Todos los años venía un misionero a hablarnos de los niños o jóvenes de otros países, de las dificultades en la que vivían, pero siempre nos contaban que, a pesar de la lucha por salir adelante, aquellos niños siempre estaban contentos, y esto nos enardecía el corazón. Cuando la pandilla salíamos por la tarde, a recorrer las calles del pueblo, mordisqueando un trozo de pan con un duro chocolate de ronchar, nos veíamos de misioneros, en situaciones de aventuras peliculeras y con un fervor por llevar a Cristo a los demás que ya me gustaría para mí ahora.
Dos de aquellos chavales llegaron a serlo. He visto partir a chicos y chicas jóvenes a la aventura del amor de Dios con la mochila al hombro, con lo imprescindible, pues llevaban el corazón a rebosar. Ahora les veo pasar por mi mente y me los imagino en el barro de la necesidad hasta la cintura.

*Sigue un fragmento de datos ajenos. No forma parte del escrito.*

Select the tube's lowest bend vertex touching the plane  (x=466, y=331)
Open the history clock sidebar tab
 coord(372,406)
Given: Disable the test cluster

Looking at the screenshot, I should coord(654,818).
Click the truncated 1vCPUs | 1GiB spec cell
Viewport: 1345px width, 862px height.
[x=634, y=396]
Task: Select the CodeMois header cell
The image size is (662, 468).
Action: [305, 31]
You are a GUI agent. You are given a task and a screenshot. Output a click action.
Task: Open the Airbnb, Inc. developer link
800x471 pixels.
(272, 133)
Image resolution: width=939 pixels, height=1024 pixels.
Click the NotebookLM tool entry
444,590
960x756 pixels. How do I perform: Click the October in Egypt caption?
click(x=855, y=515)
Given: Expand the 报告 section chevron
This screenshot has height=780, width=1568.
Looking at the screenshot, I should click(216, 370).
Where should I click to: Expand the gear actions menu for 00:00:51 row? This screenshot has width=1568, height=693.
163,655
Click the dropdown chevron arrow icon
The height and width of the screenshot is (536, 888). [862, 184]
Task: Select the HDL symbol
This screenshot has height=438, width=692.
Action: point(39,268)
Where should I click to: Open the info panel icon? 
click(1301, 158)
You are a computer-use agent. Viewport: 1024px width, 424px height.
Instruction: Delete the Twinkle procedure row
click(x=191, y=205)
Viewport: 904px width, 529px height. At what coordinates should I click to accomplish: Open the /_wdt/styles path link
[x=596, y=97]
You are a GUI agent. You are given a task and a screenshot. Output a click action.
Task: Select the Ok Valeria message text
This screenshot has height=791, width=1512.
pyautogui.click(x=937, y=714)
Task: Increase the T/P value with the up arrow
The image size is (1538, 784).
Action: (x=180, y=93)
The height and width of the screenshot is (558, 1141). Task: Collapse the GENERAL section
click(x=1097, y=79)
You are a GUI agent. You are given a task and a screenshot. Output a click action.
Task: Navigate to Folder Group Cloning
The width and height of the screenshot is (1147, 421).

Cuando hablo con ellos, la hermana que me cuenta la última historia de la pandemia en su comunidad, el cura que me informa de todas sus andaduras pastorales y sociales, la religiosa que necesita un puñado de euros para sacar a una familia de una necesidad límite, jóvenes que se toman un año, después de terminar la carrera, para echar una mano (muchos se quedan para siempre)… me impresionan sus diálogos de vida y descubro, que a pesar de las muchas dificultades por las que pasan, mantienen siempre la sonrisa en su rostro y la esperanza en sus palabras.
Son vidas duras, pero son vidas evangélicas. La premura de llevar a Cristo a los demás, la necesidad de conformar sus comunidades con las apostólicas de los primeros siglos de la Iglesia, la salvación realizada en todas las dimensiones de la persona, la libertad como exigencia y camino, son metas que van trabajando al ritmo del evangelio y de la fraternidad de los creyentes. Todas las personas que están en la misión, que marcharon en silencio, buscando unos cielos nuevos y una tierra nueva, nos ayudan a nosotros, a los que nos quedamos en casa, a ser también misioneros. Gracias.